Required task:
Retype the records below word for word, keeping every line as it is but omitting the pictures.
#### Record set
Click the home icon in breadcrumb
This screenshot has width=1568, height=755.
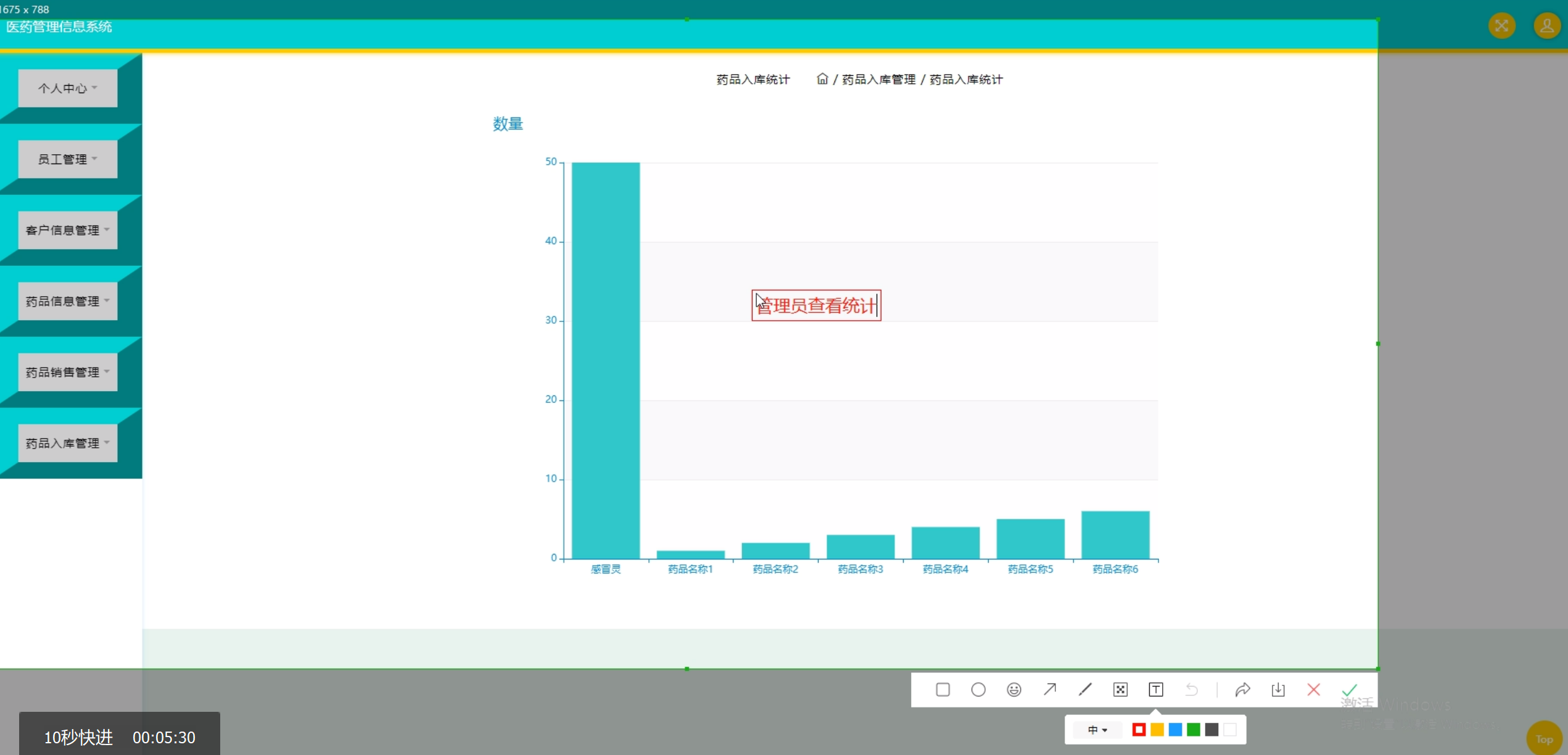822,79
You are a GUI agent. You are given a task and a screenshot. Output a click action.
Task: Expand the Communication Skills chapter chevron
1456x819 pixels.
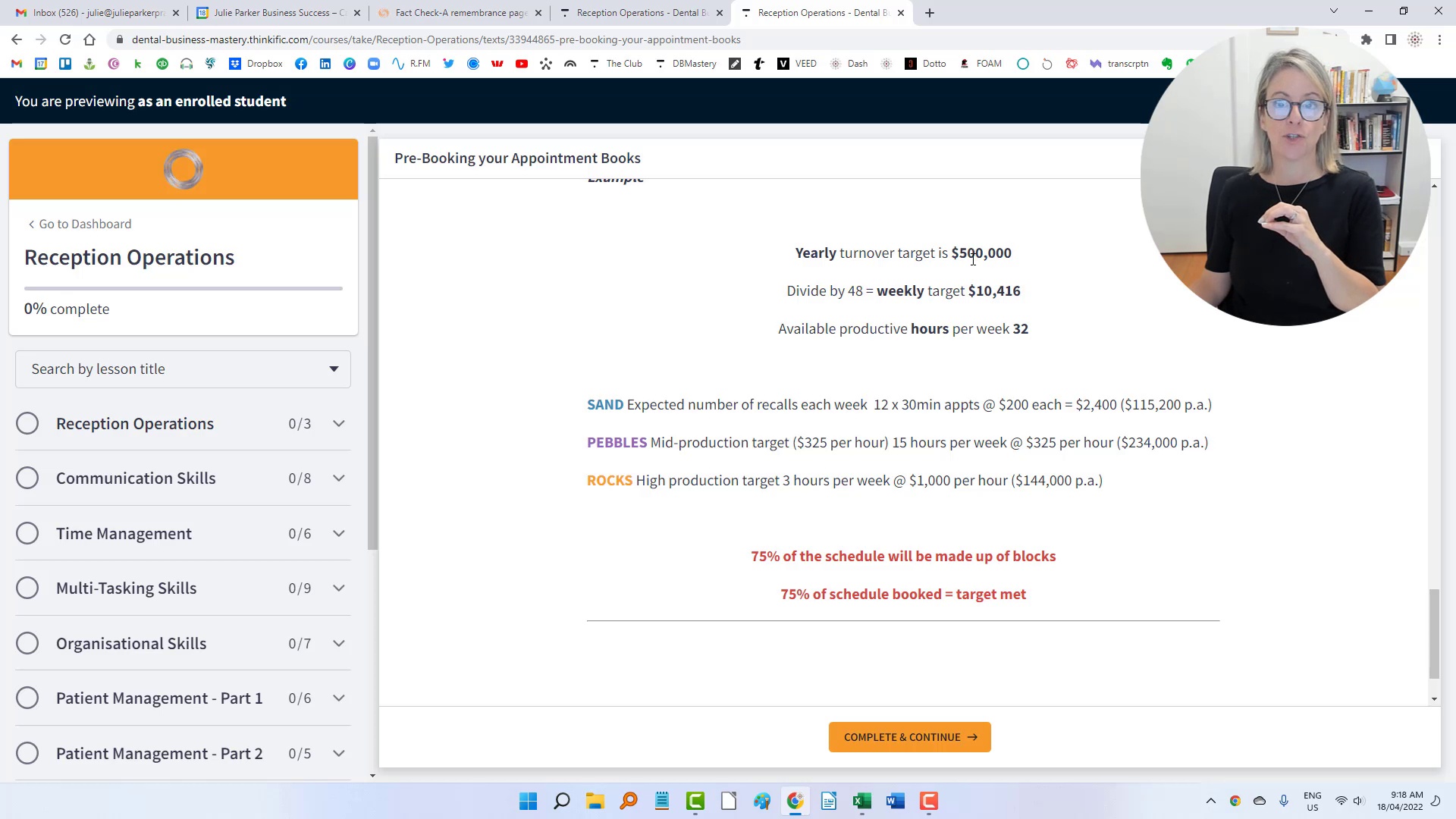click(339, 479)
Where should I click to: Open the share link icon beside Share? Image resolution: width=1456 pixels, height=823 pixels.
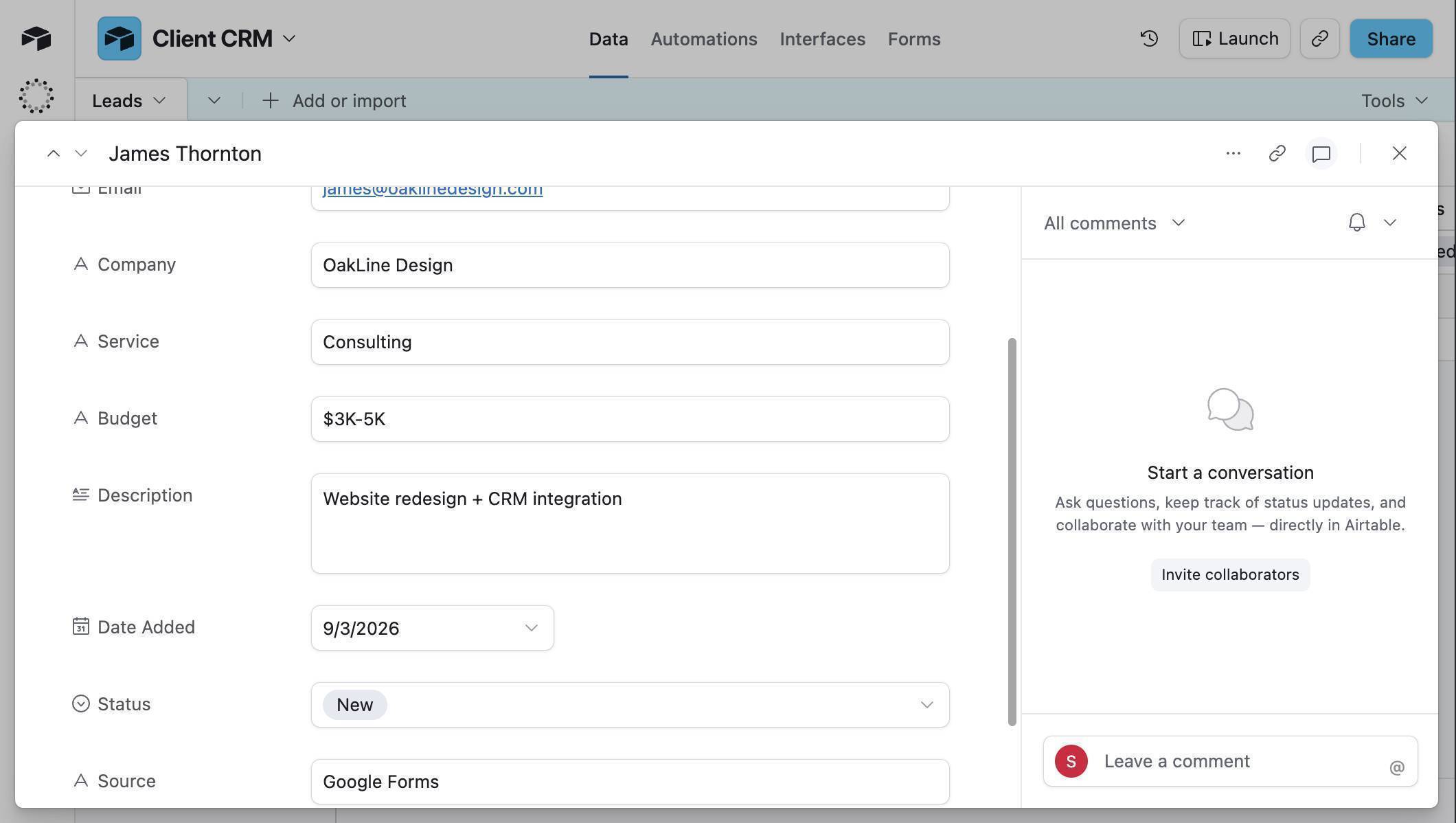coord(1319,38)
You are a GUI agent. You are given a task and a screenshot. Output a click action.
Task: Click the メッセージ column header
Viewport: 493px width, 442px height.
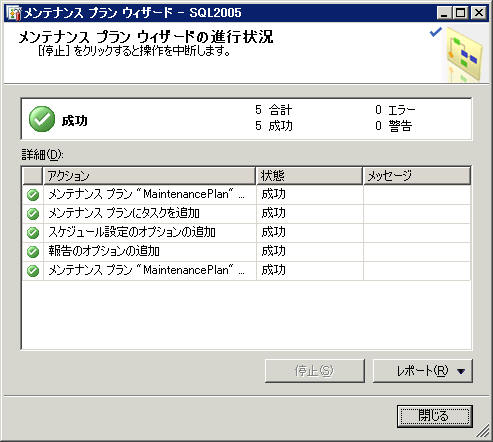pos(417,176)
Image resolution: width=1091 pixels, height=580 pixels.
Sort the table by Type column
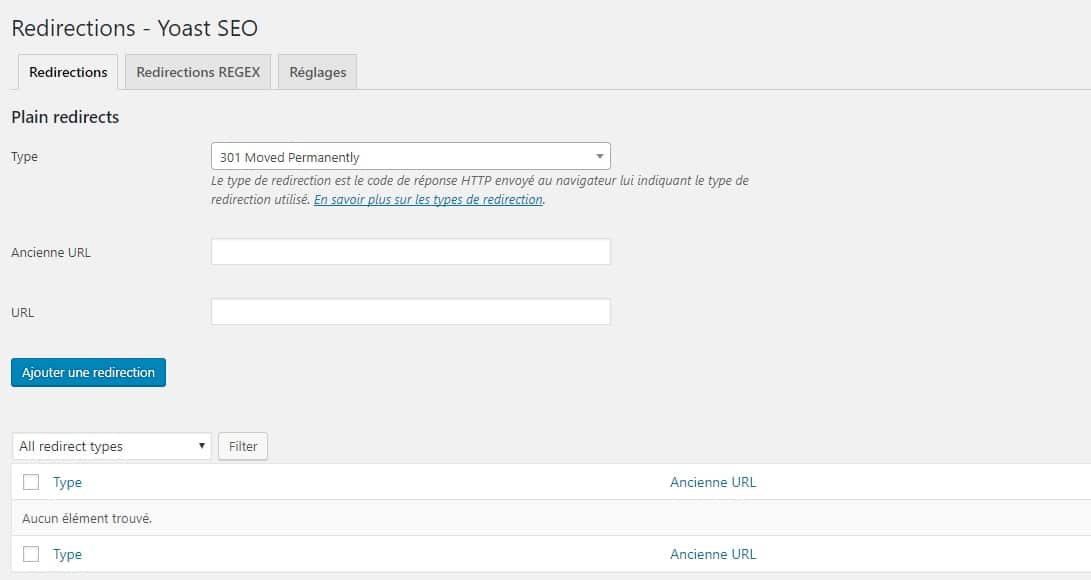[67, 482]
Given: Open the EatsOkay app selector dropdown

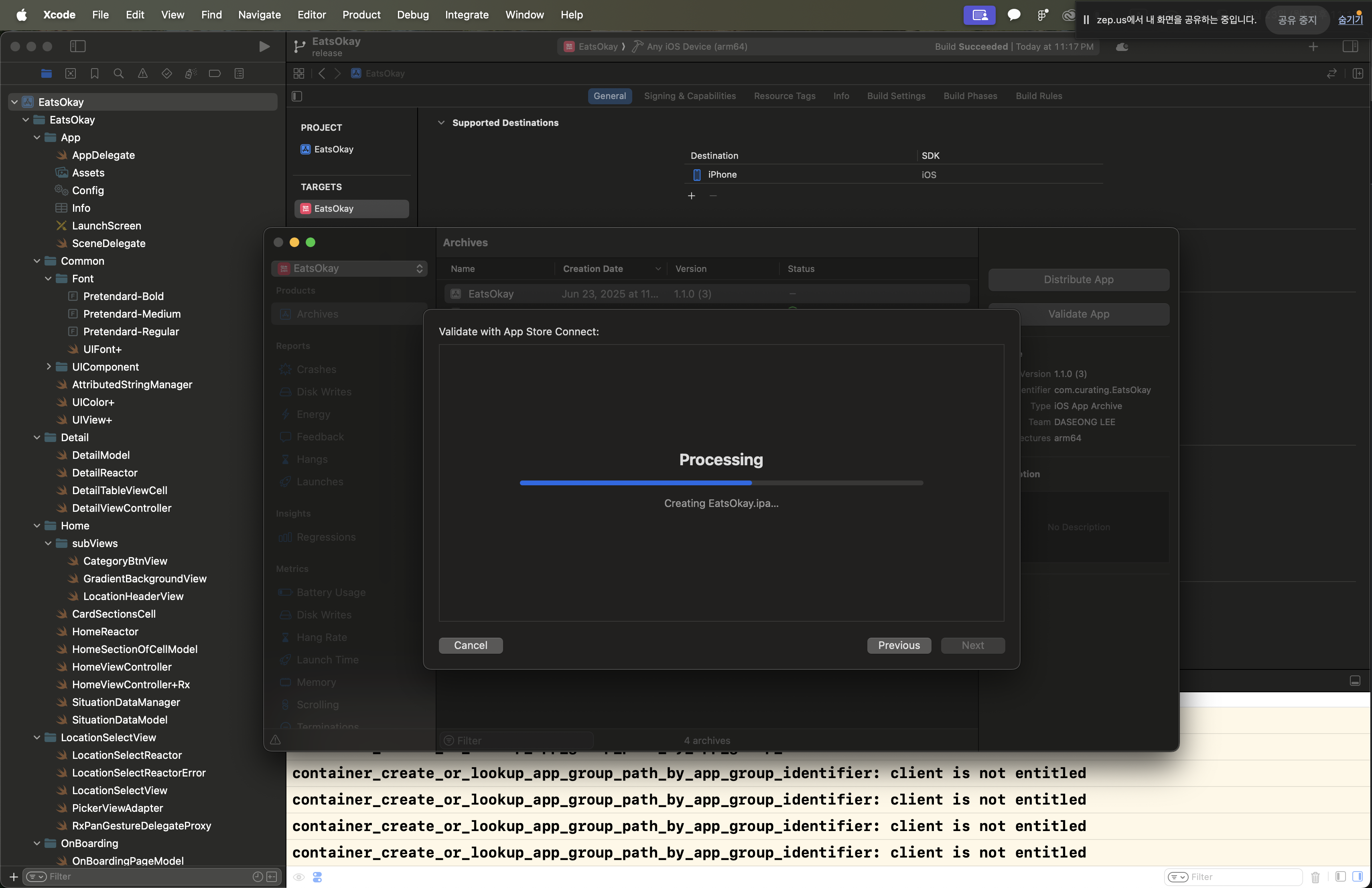Looking at the screenshot, I should [x=350, y=269].
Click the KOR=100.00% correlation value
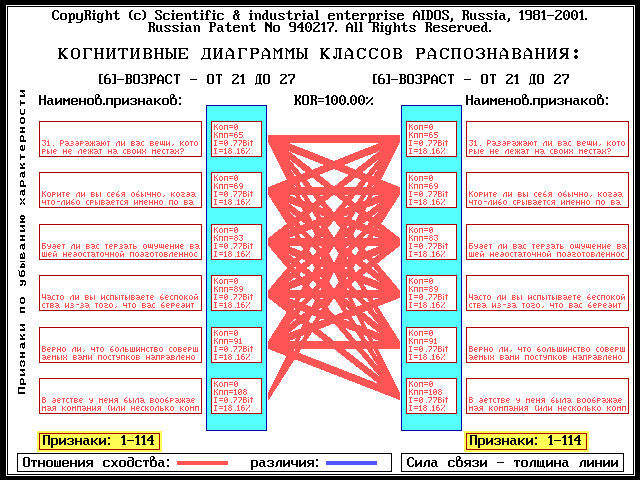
########
The response:
Click the home icon in breadcrumb
This screenshot has width=1568, height=755.
822,79
You are a GUI agent. You are given a task and a screenshot. Output a click action.
Task: Expand the Communication Skills chapter chevron
1456x819 pixels.
click(339, 479)
Where should I click to: Open the share link icon beside Share? Image resolution: width=1456 pixels, height=823 pixels.
coord(1319,38)
You are a GUI agent. You are given a task and a screenshot. Output a click action.
Task: Click the メッセージ column header
Viewport: 493px width, 442px height.
pos(417,176)
Image resolution: width=1091 pixels, height=580 pixels.
Sort the table by Type column
[67, 482]
Given: Open the EatsOkay app selector dropdown

Looking at the screenshot, I should [x=350, y=269].
Click the KOR=100.00% correlation value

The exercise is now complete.